Scottish entomologist Dr James Logan, senior lecturer at the London School of Hygiene and Tropical Medicine, has studied the midge for ten years.
He said: “No-one has been able to breed midges in a lab, but here we were, able to use cameras and high-powered microscopes that we haven’t ever been able to in the past, and actually see some of the midge behaviour close up in their natural habitat.
“The way they feed I have never seen before. What we saw was their heads gyrating which allows their mouthparts to get deeper in to the skin like a gyrating saw, like a jigsaw.
“That’s why we feel it – they don’t inject an anaesthetic like a mosquito does. Human skin is pretty thick in comparison to a 2mm midge, so the mouthparts are really sharp like two saws sawing and cutting together through the skin.
“They haven’t changed for millions of years for a reason, they are the ultimate blood-seeking machines. They’ve evolved to do their job perfectly.”
The research also shows how midges land and wander over the skin for up to a minute to find an ideal spot in which to sink their mouthparts.
Dr Logan said: “When you are being attacked by midges, the bites are irritating but they come later. It is the annoyance factor of them on your skin.
“They don’t go straight in for the bite. We watched them land, then start wandering across the skin before deciding to bite, and that’s what causes the majority of the horrible irritation.
“They then go in for the bite and spend around two minutes feeding before they fly off.”
The Scottish biting midge has been recorded for thousands of years. Bonnie Prince Charlie was attacked by midges and Queen Victoria had to abandon picnics at Balmoral.

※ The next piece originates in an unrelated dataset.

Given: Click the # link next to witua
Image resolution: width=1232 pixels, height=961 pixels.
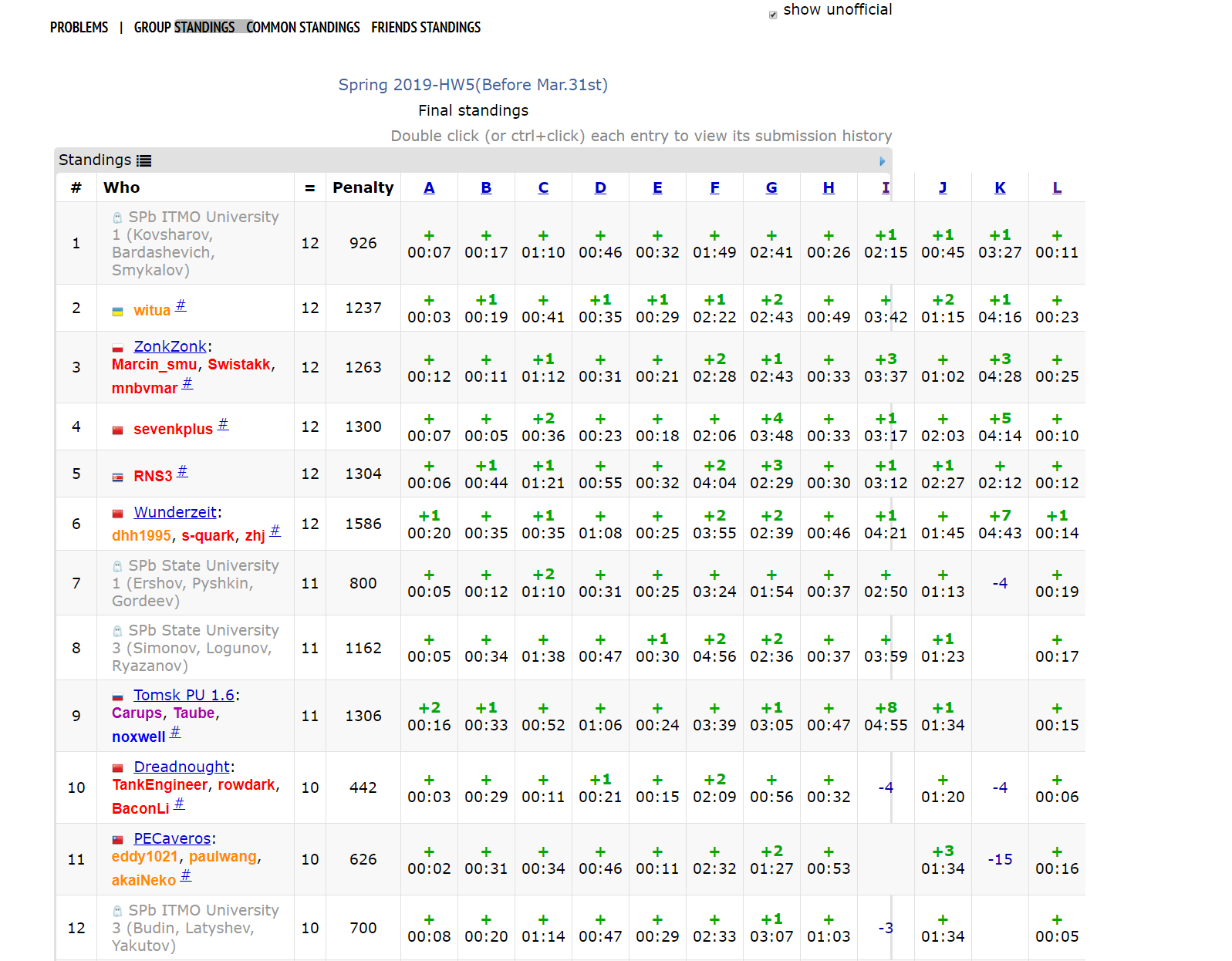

In the 18th century, General Wade is said to have invented the word “hooligans” to describe the midge while building military roads in the Highlands. He misheard the Gaelic for midge - meanbh chuileag. Dr Logan said: “We are all affected by the midge – even royalty.”
Midges weigh just one 2,000th of a gram and 500,000 can emerge from a two square metre piece of suitably peaty land. Their wings beat 1000 times per second – the fastest in the animal kingdom.